───── Dataset
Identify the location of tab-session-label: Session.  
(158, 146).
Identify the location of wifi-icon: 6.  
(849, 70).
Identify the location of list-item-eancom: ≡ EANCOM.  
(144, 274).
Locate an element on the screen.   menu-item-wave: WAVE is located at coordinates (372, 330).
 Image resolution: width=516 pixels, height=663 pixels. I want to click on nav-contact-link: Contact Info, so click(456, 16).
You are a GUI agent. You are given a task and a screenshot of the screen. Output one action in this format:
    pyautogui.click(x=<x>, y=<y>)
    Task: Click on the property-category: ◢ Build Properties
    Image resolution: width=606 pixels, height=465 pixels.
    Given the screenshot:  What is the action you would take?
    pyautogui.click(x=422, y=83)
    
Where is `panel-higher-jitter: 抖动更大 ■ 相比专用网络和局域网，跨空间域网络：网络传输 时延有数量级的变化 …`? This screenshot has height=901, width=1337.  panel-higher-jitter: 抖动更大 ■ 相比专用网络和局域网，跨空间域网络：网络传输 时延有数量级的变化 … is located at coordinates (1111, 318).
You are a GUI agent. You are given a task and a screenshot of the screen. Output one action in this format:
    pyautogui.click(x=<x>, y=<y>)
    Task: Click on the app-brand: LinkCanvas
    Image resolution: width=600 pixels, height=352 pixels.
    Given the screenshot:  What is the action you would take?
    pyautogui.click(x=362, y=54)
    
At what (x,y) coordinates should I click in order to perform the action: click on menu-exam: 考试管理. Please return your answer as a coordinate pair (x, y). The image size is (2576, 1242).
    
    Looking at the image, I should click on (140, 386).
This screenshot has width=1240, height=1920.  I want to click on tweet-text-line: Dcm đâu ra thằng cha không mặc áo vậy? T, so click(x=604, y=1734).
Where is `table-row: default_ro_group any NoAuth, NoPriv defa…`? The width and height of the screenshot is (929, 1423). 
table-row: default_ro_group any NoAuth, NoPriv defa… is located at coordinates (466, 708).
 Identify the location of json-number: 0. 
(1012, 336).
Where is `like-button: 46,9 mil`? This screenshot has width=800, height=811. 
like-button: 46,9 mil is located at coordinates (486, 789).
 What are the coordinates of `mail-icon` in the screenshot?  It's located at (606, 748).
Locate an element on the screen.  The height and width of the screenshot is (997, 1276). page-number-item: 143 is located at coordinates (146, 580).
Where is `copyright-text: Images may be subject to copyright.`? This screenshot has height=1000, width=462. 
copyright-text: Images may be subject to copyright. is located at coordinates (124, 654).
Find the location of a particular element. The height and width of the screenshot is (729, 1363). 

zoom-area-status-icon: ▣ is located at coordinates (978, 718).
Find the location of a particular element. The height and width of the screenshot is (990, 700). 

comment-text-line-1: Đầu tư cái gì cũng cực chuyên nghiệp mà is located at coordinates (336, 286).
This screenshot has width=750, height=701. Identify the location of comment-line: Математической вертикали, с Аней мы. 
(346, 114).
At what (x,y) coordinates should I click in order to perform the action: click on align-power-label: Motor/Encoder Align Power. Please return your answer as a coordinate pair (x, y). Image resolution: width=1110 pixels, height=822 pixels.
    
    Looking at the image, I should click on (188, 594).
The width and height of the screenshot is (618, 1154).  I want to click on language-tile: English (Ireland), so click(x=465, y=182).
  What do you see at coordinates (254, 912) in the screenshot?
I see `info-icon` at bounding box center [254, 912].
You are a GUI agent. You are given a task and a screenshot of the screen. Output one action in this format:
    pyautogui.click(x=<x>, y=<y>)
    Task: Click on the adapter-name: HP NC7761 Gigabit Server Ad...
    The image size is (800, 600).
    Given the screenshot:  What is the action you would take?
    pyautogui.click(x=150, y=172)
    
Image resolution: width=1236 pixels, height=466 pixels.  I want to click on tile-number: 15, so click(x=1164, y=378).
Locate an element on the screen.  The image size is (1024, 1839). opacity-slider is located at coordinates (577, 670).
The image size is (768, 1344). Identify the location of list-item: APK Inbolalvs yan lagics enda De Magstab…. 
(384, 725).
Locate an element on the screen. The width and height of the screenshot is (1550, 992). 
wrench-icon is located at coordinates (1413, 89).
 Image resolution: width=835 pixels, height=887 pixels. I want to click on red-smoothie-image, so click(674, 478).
──────────
■ **The task**
Please copy out, unchanged, everything from the start of the records down to and including the line containing "like-button: 46,9 mil is".

■ **Response**
Identify the location of tab-session-label: Session.  
(158, 146).
Identify the location of wifi-icon: 6.  
(849, 70).
Identify the location of list-item-eancom: ≡ EANCOM.  
(144, 274).
Locate an element on the screen.   menu-item-wave: WAVE is located at coordinates (372, 330).
 Image resolution: width=516 pixels, height=663 pixels. I want to click on nav-contact-link: Contact Info, so click(456, 16).
You are a GUI agent. You are given a task and a screenshot of the screen. Output one action in this format:
    pyautogui.click(x=<x>, y=<y>)
    Task: Click on the property-category: ◢ Build Properties
    Image resolution: width=606 pixels, height=465 pixels.
    Given the screenshot:  What is the action you would take?
    pyautogui.click(x=422, y=83)
    
Where is `panel-higher-jitter: 抖动更大 ■ 相比专用网络和局域网，跨空间域网络：网络传输 时延有数量级的变化 …`? This screenshot has height=901, width=1337.  panel-higher-jitter: 抖动更大 ■ 相比专用网络和局域网，跨空间域网络：网络传输 时延有数量级的变化 … is located at coordinates (1111, 318).
You are a GUI agent. You are given a task and a screenshot of the screen. Output one action in this format:
    pyautogui.click(x=<x>, y=<y>)
    Task: Click on the app-brand: LinkCanvas
    Image resolution: width=600 pixels, height=352 pixels.
    Given the screenshot:  What is the action you would take?
    pyautogui.click(x=362, y=54)
    
At what (x,y) coordinates should I click in order to perform the action: click on menu-exam: 考试管理. Please return your answer as a coordinate pair (x, y). The image size is (2576, 1242).
    
    Looking at the image, I should click on (140, 386).
This screenshot has width=1240, height=1920.  I want to click on tweet-text-line: Dcm đâu ra thằng cha không mặc áo vậy? T, so click(x=604, y=1734).
Where is `table-row: default_ro_group any NoAuth, NoPriv defa…`? The width and height of the screenshot is (929, 1423). 
table-row: default_ro_group any NoAuth, NoPriv defa… is located at coordinates (466, 708).
 Identify the location of json-number: 0. 
(1012, 336).
Where is `like-button: 46,9 mil`? This screenshot has width=800, height=811. 
like-button: 46,9 mil is located at coordinates (486, 789).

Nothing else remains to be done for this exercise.